[Chart courtesy of MarketWatch.com]
Traders are bracing for a volume surge Wednesday when US stock markets reopen after being shuttered for two days to deal with the devastating effects of Hurricane Sandy that triggered an unexpected shutdown on Wall Street.
An average of 3.5 billion shares have been changing hands everyday throughout much of the month, but traders say that could double Wednesday, which also happens to be the last trading day of the month, a time when traders and fund managers often square up their positions.
Meanwhile the US dollar weakened Tuesday over expectations that the damage wrought by Super storm Sandy will prompt the Federal Reserve to maintain its expansionary policies, robbing the greenback of its safe-haven status. The Bank of Japan’s announcement that it would expand its own asset purchase program proved insufficient to offset investors’ apprehension as Wall Street tries to recover from one of the biggest natural disasters in recent memory.
European stocks jumped the most in two weeks (see chart above) after better than expected corporate earnings results, led by the financial and energy sectors, lifted investors’ sentiment.
A resurgent US housing sector also added to the overall optimism.
Extending October’s gain to 1.2 percent, the pan-European Stoxx Europe 600 index advanced 0.9 percent Tuesday. Switzerland’s biggest lender UBS jumped 5.9 percent to hit a 15-month high after raising profitability targets. It further announced winding up its fixed-income business and said it would restructure its investment banking business in response to tougher economic and regulatory climate while announcing a Swiss franc 2.2 billion ($2.35 billion) loss for the third quarter.
Deutsche Bank, Germany’s largest lender, rallied 4.5 percent after reporting a three percent rise in third quarter profits, topping street estimates.
British oil group surged 4.2 percent, its biggest daily jump, after third quarter profits rose 7.8 percent to $5.4 billion, beating analysts’ expectations. The company raised dividend by 12.5 percent to nine cents a share.
Macro economic data was in focus in Europe and investors looked at Spain where initial data showed the economy shrank less than expected in the third quarter, with gross domestic product shrinking by 0.3 percent vs. an estimated 0.4 percent.
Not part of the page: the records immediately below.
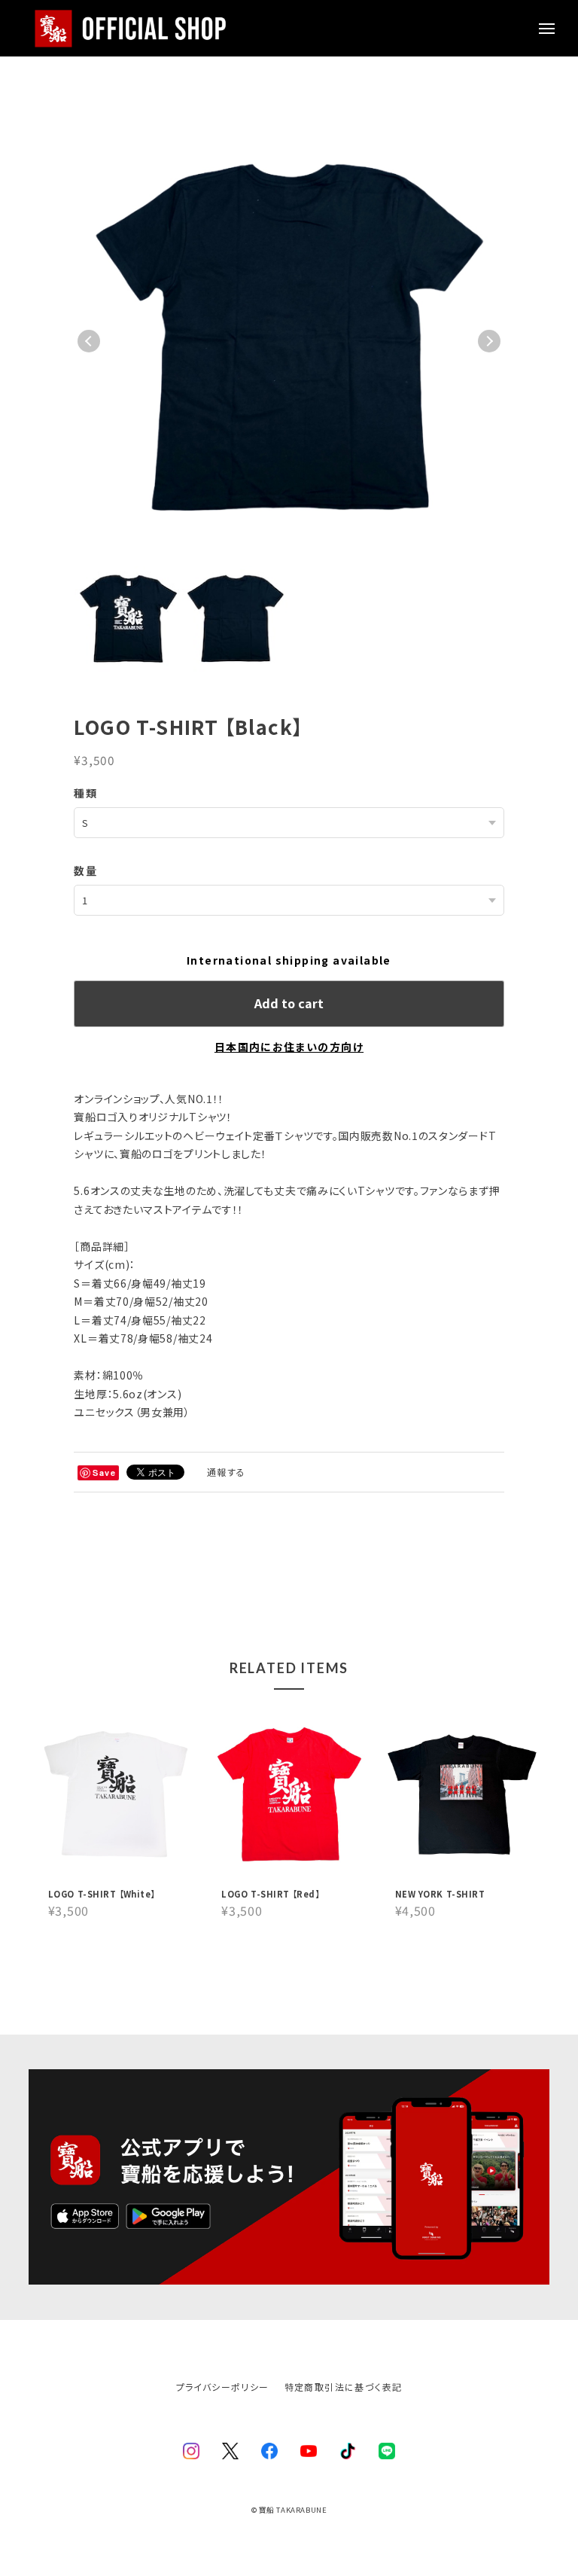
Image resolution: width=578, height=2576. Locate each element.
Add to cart (289, 1003)
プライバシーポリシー (222, 2386)
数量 (85, 870)
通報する (226, 1471)
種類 (85, 792)
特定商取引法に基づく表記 (343, 2386)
Spanish lender Banco Santander rallied 2.2 percent, lifting the IBEX 35 index 1.4 percent.
Separately, a European Commission report showed economic confidence in the eurozone dropped to 84.5 in October from 85.2 in September, the lowest in more than three years.
Germany’s DAX 30 index added 1.1 percent in Frankfurt after the latest unemployment rate came in at 6.9 percent, meeting expectations. Bayer AG rose 1.7 percent after third quarter revenues jumped nearly 12 percent over the same period last year. The Pharma major also announced the acquisition of US vitamin maker Schiff Nutrition International Inc for about $1.2 billion. Insurance major Allianz SE picked up 2.5 percent after it raised operating profit guidance for the whole year.
The French CAC 40 index gained 1.5 percent after oil major Total SA put on 1.6 percent in Paris while the FTSE 100 index rose 1 percent in London, led by energy and resource firms.
Europe has been rebounding strongly trying to close out October with a bang. It remains to be seen if that momentum can be maintained once US markets come back online tomorrow. Much uncertainty about the elections is sure to put a lid on any advances, but in today’s Fed stimulated and manipulated market environment, you can never be sure.